6.鎮闘(チントー) 【松茂良興作】 ★動画★(MP4形式 18.1MB)
「泊手」の大家・松茂良興作(まつもらこうさく/1829-1898)から伝授された型で、二段跳び蹴り、鶴の岩立ち(転身後の蹴り技)など、高度の形(技)が含まれている。
7.公相君(クーサンクー) 【屋良親雲上】 ★動画★(MP4形式 30.8MB)
松村宗棍の弟子の一人、屋良親雲上(やらペーチン/通称「北谷屋良」/1816-?)から伝授された型で、特に「空手に先手なし」の理念を最初の形(技)で表現する。足刀横蹴りが随所にある。総仕上げの型で、五段以上を取得した者に伝授される。

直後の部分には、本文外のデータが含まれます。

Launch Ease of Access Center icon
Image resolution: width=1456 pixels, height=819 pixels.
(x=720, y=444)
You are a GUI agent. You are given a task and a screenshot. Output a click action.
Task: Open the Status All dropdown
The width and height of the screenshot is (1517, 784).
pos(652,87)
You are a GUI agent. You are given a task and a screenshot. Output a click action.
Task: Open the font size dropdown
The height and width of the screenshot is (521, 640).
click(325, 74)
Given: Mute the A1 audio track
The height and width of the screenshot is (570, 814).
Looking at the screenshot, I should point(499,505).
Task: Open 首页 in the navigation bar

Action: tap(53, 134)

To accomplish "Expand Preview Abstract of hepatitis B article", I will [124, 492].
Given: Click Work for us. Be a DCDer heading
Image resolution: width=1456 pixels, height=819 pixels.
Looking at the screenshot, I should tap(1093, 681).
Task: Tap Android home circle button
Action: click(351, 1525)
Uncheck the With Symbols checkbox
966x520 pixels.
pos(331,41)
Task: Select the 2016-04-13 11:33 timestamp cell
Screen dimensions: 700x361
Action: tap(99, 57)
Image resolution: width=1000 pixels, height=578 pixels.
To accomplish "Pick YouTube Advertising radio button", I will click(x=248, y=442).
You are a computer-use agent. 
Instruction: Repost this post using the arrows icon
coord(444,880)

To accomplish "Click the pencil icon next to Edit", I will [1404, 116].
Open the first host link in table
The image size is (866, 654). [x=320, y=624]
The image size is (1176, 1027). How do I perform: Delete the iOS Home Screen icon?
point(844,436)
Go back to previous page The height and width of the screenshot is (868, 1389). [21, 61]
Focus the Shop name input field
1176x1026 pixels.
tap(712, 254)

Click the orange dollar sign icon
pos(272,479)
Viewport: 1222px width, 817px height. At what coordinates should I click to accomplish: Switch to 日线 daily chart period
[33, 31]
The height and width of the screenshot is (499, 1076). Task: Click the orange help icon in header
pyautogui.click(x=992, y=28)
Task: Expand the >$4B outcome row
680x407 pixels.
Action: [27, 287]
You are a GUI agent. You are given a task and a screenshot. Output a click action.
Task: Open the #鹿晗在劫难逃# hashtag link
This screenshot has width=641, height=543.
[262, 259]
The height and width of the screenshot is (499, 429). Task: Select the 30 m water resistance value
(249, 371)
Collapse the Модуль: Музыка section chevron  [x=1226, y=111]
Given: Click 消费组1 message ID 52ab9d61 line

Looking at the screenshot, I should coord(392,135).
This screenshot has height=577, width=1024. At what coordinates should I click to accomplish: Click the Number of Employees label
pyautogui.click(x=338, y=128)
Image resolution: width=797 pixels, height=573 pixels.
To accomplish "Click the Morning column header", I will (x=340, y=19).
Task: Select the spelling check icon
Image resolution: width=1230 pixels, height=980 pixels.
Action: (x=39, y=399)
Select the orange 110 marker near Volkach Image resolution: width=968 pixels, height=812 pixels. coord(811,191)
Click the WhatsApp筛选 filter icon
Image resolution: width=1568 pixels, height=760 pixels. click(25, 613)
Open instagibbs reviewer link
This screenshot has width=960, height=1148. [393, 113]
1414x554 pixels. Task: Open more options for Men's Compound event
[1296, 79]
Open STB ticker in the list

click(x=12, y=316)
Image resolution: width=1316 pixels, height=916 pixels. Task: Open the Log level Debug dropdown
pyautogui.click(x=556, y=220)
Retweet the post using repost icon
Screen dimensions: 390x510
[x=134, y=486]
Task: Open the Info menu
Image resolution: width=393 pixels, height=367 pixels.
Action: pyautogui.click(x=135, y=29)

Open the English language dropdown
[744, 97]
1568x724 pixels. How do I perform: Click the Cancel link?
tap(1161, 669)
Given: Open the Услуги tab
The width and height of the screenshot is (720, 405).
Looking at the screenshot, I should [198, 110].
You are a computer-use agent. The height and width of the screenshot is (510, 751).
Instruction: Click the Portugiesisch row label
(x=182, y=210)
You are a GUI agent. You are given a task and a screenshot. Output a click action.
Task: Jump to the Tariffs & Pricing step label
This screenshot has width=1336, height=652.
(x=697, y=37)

8.徳嶺の棍(トクンミィヌクン) 【徳嶺親雲上】 ★動画★(MP4形式 21.6MB)
徳嶺親雲上(とくみねペーチン)から伝授された棒術の型で、少林寺流のみが継承している型。棒の長さは六尺。連続受け攻撃、貫技や突き技を多用する。

動画は、「手を語る会」道場訪問シリーズの企画(第7回)として、1997年11月4日、求道館で撮影されたVTRのコピーを編集したものです。後方で演武を見守っているのが仲里常延先生。